In particular, he is worried by rumours that many prisons have covenants that will stop them being converted for other uses, such as housing. Justice minister Andrew Selous has, though, written to Neill confirming that “there is no restriction contained in the title document” for Holloway, despite speculation to the contrary.
Neill told Building his committee will “probably want to” launch a broad prisons inquiry, which would include the estates programme and overcrowding, once Gove outlines which prisons will be sold. He adds: “There’s huge merit if this can be achieved. I remember going into some of those prisons when I was a barrister nearly 40 years ago, and they were grotty then.”
Where the new prisons will be built
Many campaigners believe the new prisons will be built away from communities so as to get them through planning quickly. This, though, cuts off prisoners from local services, such as education, as well as their families, which are all considered vital for rehabilitation and to prevent reoffending.
Frances Crook, chief executive at the Howard League for Penal Reform, sighs: “They’re going to sell off places like Holloway to get money so they can build prisons in the middle of nowhere.”
For now, the female inmates of Holloway will be relocated to Downview, a refurbished facility on the outskirts of Banstead in Surrey. It is thought the MoJ is already talking to developers and possibly investors from Asia about the sale of Holloway.
Some MPs concede that building prisons on greenfield sites in fairly remote locations might be the only expedient solution and “probably do make sense in terms of cost”. However, a senior Conservative backbencher says the property sales could rake in sufficient money so that the government could be “generous” in helping visitors meet expensive travel fares.
But the change of Lord Chancellor from Grayling to Gove has given Peter Dawson, deputy director at the Prison Reform Trust, hope that the MoJ will take “a once-in-a-generation opportunity to lay the foundations of a rational prison estate”.

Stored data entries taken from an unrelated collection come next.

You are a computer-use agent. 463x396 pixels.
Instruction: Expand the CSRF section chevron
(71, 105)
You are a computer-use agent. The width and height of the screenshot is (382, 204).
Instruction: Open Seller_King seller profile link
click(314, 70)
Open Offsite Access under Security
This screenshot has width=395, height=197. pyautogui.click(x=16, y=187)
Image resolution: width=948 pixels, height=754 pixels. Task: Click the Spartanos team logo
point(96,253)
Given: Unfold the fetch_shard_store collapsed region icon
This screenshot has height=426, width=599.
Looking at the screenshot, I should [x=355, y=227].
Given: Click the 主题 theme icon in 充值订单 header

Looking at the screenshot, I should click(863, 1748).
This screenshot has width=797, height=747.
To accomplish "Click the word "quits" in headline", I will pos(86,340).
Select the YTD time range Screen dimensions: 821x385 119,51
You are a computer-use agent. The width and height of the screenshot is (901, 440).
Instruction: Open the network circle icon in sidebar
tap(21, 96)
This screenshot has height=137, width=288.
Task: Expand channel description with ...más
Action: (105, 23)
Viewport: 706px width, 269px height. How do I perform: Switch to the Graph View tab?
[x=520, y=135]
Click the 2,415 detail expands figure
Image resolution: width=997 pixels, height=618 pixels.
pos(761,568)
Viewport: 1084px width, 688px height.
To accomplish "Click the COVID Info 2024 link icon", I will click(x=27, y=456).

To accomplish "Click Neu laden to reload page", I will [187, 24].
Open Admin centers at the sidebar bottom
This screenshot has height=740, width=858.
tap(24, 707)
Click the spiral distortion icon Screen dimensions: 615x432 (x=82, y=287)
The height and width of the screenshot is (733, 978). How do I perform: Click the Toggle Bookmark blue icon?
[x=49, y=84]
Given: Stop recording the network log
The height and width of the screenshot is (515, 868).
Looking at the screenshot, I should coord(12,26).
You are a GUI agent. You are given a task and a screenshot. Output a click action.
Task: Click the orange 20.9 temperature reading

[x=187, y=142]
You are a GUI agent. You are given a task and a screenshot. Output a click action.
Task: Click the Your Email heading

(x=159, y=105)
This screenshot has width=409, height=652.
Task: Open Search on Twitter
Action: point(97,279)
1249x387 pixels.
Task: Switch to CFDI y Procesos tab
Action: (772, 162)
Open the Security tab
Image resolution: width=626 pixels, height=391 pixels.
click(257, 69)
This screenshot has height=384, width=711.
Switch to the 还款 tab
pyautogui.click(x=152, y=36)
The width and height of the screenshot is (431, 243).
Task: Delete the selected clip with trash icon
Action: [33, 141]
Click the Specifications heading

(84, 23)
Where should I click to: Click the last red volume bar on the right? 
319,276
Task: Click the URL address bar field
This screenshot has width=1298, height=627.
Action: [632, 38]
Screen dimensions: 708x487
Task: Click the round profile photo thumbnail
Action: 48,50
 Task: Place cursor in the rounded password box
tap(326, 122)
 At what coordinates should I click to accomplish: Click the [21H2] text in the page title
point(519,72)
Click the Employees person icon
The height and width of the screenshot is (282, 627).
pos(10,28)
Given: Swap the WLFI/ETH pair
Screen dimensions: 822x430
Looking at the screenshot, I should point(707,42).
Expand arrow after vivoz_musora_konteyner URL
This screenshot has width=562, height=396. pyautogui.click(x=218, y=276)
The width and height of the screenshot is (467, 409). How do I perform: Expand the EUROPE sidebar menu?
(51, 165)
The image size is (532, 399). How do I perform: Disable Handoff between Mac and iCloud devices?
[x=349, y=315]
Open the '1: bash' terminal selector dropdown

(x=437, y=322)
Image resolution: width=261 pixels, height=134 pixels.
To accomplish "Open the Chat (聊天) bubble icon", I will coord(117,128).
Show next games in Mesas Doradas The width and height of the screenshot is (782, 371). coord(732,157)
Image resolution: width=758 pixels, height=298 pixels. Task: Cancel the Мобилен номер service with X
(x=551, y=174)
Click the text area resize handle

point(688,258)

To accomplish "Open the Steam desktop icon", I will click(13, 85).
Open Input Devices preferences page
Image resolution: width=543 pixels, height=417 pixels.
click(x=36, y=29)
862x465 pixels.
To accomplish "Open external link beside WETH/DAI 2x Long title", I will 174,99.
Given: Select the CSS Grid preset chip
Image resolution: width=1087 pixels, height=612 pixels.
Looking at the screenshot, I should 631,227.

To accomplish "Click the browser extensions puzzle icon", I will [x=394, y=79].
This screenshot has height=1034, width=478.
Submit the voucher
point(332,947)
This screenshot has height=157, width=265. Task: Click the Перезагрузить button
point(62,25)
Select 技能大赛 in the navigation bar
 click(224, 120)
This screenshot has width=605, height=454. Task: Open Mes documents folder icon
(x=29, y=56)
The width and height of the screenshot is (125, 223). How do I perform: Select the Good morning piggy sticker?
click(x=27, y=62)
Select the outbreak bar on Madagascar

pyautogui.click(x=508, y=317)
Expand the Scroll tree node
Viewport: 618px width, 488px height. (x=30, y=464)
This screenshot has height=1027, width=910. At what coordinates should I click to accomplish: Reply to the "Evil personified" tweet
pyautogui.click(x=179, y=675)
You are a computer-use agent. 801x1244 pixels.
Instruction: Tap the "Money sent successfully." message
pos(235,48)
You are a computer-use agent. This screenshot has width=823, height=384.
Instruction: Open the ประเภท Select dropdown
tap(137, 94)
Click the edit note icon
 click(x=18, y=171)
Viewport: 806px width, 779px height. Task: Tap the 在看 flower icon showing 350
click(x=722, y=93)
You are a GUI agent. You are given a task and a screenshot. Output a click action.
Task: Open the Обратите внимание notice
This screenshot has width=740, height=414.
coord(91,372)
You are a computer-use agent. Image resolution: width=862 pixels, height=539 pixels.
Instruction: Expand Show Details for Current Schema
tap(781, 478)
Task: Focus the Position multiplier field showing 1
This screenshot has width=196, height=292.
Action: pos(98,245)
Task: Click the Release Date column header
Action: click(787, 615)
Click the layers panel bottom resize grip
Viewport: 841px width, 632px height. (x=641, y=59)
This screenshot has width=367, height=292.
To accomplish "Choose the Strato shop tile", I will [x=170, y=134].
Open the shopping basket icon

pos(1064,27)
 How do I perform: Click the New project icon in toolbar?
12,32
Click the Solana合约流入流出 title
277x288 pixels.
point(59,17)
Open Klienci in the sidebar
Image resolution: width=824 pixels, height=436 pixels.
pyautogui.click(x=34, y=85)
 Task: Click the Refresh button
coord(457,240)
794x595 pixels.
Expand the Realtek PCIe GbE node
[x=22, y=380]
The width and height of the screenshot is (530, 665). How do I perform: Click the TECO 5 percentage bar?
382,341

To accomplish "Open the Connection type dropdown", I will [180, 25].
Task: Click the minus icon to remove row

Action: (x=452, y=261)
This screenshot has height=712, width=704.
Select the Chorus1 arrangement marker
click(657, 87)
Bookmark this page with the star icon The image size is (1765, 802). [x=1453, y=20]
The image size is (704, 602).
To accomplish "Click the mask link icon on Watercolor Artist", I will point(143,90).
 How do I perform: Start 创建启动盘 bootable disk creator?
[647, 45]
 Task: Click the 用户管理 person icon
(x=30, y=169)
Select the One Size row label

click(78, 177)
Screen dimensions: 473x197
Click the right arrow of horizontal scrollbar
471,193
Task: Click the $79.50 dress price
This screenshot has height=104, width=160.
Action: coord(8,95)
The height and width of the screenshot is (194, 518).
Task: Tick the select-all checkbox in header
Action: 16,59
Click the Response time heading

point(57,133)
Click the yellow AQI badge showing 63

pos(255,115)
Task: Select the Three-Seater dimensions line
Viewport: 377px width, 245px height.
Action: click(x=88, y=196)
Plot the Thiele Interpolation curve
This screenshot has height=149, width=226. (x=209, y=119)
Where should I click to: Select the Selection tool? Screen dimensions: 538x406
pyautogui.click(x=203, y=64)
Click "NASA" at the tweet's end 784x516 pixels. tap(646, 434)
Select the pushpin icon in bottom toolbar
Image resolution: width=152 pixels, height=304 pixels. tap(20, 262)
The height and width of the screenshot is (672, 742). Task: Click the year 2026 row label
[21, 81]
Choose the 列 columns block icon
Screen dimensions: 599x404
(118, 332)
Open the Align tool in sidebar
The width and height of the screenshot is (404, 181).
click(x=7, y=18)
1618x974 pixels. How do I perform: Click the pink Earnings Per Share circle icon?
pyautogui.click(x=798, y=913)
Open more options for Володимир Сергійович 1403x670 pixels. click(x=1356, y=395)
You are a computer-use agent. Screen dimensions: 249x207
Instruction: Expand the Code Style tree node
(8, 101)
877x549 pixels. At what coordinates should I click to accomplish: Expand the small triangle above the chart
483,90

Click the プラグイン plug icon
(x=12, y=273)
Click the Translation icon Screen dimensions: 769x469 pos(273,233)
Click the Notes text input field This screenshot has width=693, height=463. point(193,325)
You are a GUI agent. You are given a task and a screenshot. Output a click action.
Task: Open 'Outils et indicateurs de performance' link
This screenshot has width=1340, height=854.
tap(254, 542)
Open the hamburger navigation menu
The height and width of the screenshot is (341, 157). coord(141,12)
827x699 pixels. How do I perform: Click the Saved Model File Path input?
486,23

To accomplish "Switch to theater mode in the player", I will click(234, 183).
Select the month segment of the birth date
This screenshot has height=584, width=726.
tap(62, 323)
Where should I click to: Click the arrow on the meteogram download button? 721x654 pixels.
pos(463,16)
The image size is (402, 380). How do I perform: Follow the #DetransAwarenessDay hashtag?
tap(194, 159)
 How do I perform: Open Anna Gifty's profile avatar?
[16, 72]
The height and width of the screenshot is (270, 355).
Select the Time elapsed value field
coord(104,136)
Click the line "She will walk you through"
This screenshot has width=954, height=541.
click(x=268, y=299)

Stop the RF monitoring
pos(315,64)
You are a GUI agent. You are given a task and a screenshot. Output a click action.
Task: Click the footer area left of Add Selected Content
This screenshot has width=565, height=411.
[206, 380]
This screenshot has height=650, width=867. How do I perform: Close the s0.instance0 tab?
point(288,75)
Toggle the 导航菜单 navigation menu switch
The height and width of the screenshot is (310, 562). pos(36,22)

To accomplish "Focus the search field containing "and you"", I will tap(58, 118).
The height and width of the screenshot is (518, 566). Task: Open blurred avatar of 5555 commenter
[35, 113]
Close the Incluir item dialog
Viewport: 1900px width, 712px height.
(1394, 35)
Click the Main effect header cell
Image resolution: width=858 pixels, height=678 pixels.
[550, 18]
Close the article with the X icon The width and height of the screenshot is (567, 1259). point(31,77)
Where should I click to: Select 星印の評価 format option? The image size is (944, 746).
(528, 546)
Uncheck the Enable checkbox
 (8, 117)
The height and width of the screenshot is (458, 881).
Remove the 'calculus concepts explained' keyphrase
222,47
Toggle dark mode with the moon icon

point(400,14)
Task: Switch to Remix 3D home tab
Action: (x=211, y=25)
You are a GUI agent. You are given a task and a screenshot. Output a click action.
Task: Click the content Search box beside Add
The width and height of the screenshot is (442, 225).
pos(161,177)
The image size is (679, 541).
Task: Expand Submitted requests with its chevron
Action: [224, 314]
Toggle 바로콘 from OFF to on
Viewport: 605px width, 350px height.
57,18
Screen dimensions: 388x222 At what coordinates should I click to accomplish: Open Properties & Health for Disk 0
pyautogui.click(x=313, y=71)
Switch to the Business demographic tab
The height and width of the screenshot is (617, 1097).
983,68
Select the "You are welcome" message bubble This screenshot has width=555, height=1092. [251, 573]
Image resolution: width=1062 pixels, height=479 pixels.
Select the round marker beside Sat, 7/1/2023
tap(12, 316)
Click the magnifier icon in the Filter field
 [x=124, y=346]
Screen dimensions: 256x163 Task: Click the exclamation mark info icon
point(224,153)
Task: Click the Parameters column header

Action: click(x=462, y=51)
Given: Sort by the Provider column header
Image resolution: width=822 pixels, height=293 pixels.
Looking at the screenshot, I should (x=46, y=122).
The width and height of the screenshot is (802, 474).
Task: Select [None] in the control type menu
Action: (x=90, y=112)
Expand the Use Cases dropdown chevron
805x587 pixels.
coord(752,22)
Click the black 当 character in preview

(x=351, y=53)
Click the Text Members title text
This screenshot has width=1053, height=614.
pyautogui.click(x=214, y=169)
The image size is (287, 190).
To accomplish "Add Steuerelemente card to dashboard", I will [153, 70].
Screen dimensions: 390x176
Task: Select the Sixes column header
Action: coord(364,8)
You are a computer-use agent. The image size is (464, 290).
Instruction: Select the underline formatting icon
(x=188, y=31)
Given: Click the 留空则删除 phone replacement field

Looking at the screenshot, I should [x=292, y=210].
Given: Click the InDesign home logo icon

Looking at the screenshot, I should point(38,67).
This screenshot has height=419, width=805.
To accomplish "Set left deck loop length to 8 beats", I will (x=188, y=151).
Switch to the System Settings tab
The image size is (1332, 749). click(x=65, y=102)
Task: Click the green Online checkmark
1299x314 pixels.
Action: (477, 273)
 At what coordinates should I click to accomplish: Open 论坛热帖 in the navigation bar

Dawson argues: “He must start from the right principles: that there should be far fewer people in prison, they should not live in overcrowded conditions, and they should be held close to the communities into which they are to be released. That means closing many more prisons than are opened; and analysing where prisons are needed, not where they are profitable to demolish or cheap to build.
“A rational prison estate will be planned in the same way as schools or hospitals - providing space near where it is needed. Prisons can be an asset to a community, not just economically but with shared facilities for sport and education, for example, or cafes staffed by prisoners in training. Close to home means more efficient and more effective prisons, enabling collaborative working with local services like education, health and social care, and preserving the family links which will help prisoners go straight after release.”
Dawson also wants these prisons to be fitted with modern designs and practices, even letting prisoners have their own key so they can go in and out of their cells to attend appointments and workshops. A secondary lock would then be used by officers or enhanced IT, which would also be used to help educate and rehabilitate the prisoners.
“More of the same will not do - a radical approach to both location and design is overdue,” says Dawson.
Hopefully the silence means that Gove and his officials are being just that, sufficiently “radical” so as to build prisons that will help rather than hinder rehabilitation.